340. Deputy Ged Nash asked the Minister for Finance the measures that are being put in place to ensure employees in firms availing of the employment wage subsidy scheme are protected from economic dismissal; if employers availing of the scheme will be obliged to inform workers' representatives and Revenue in the case of a planned dismissal; if they will lose the wage subsidy for such workers during the agreed notice period; and if he will make a statement on the matter. [20480/20]

Amharc ar fhreagra

Gerald Nash

Ceist:

341. Deputy Ged Nash asked the Minister for Finance his plans for a clawback mechanism in cases in which an employer availing of the employment wage subsidy scheme makes over 20% of staff redundant when using the scheme in circumstances in which the redundancies were not agreed with a recognised trade union; and if he will make a statement on the matter. [20481/20]

Amharc ar fhreagra

Freagraí scríofa

I propose to take Questions Nos. 335, 336, 337, 338, 340 and 341 together.
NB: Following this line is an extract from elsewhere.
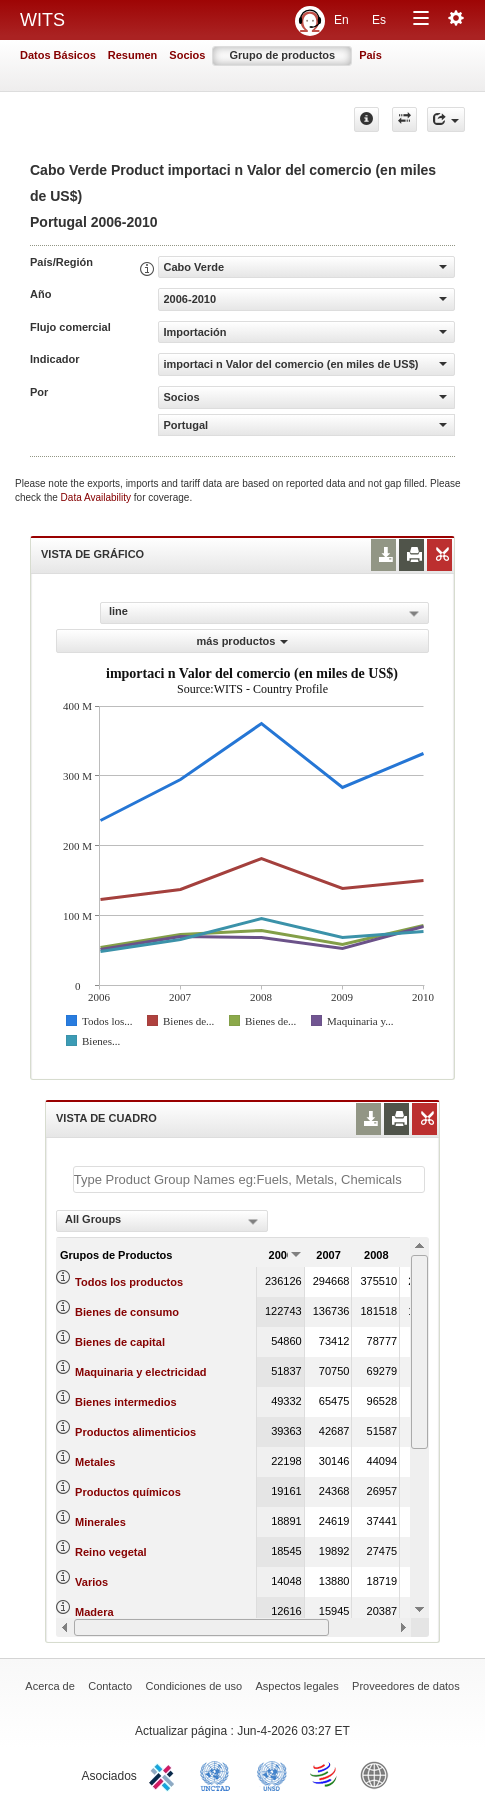  What do you see at coordinates (91, 1582) in the screenshot?
I see `Varios` at bounding box center [91, 1582].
Section 2 of the Financial Provisions (Covid-19) (No. 2) Bill 2020 makes provision for the introduction of the Employment Wage Subsidy Scheme (EWSS) which will ultimately replace the Temporary Wage Subsidy Scheme (TWSS). Both schemes will run in parallel from 31 July 2020 until the TWSS ceases at the end of August 2020. Employers who have already availed of the TWSS may make an additional claim for non-TWSS employees in the EWSS from 31 July. This is to provide additional flexibility in circumstances where employees were not previously eligible to be paid via TWSS, such as new hires and seasonal workers. If applicable, some claims may be backdated for employees who have been paid from 1 July 2020.

The EWSS is a stand-alone measure to support firm viability through an unprecedented enterprise environment and it is based on clear, objective criteria that may be determined by the Revenue Commissioners.
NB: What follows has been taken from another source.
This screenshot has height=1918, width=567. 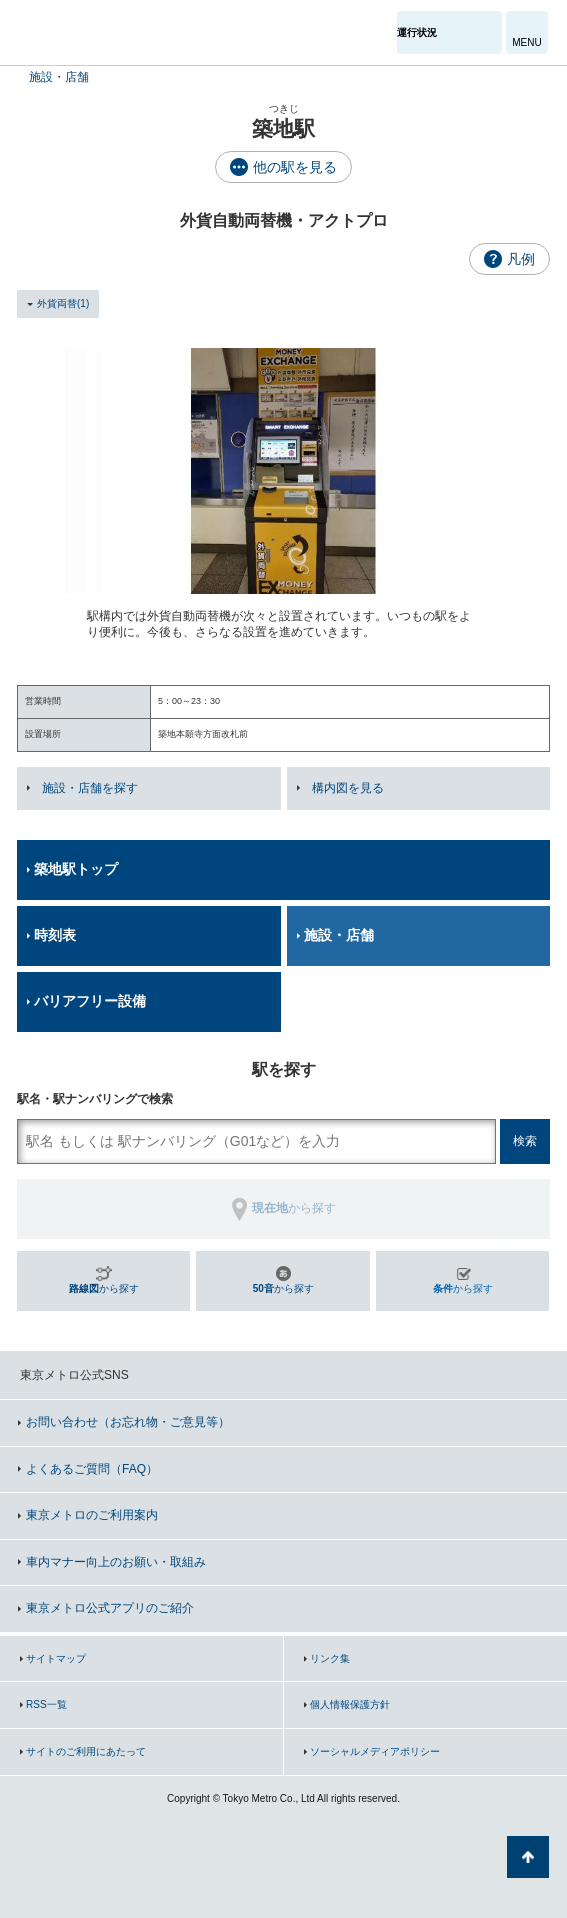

Concerns around manipulation of access to the EWSS have been addressed to the greatest extent possible and it is not appropriate to link qualification for the EWSS with matters that are more appropriate for employment law or training bodies.

The position in relation to the EWSS and the TWSS does not affect any legal obligations that the employer may have to their employee as regards any terms, conditions or entitlements of their employment, including pay, sick pay or pension schemes.
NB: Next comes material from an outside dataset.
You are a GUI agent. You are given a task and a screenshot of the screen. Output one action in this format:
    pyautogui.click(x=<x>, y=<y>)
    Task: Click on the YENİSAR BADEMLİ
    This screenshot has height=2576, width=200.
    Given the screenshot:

Subsection 2(6) of Section 2B of the Financial Provisions (Covid-19) (No. 2) Bill 2020 has safeguards in place. It states that except for bona fide commercial reasons, an employer cannot access the EWSS if they have laid off a qualifying employee and replaced them with two or more qualifying employees who work less hours with the aim of increasing the number of qualifying employees so that they can get an increased subsidy payment.

Anything beyond that would be expressly outside of the remit of the Revenue Commissioners, but there are a sufficient number of bodies that deal with employment disputes in Ireland and where there is a high amount of expertise including the Workplace Relations Commission and the Labour Court. There are already checks and balances in place to ensure fairness to employees and employers.

Further, the proposed legislation requires that immediately at the end of each month, from August 2020 onwards, each employer availing of the EWSS must carry out a self-review of its business circumstances. Following such review, if it is manifest to the employer that it no longer will meet the eligibility test for qualification for the scheme, namely, at least a 30 per cent reduction in business turnover or customer orders in the period from 1 July to 31 December 2020 by reference to the corresponding 2019 period, then the employer must immediately cease claiming wage subsidy payments.

Finally, the administration of the EWSS will be placed under the care and management of Revenue, as was done with its predecessor, the TWSS. The Deputy will be aware of Revenue’s ongoing compliance programme relating to the TWSS. While Revenue’s focus on the EWSS in its early stages will no doubt be concentrated on getting the scheme up and running and ensuring that all employers who are eligible for subsidy payments receive the payments quickly, Revenue will, in due course, undertake an appropriate employer compliance campaign relating to the EWSS.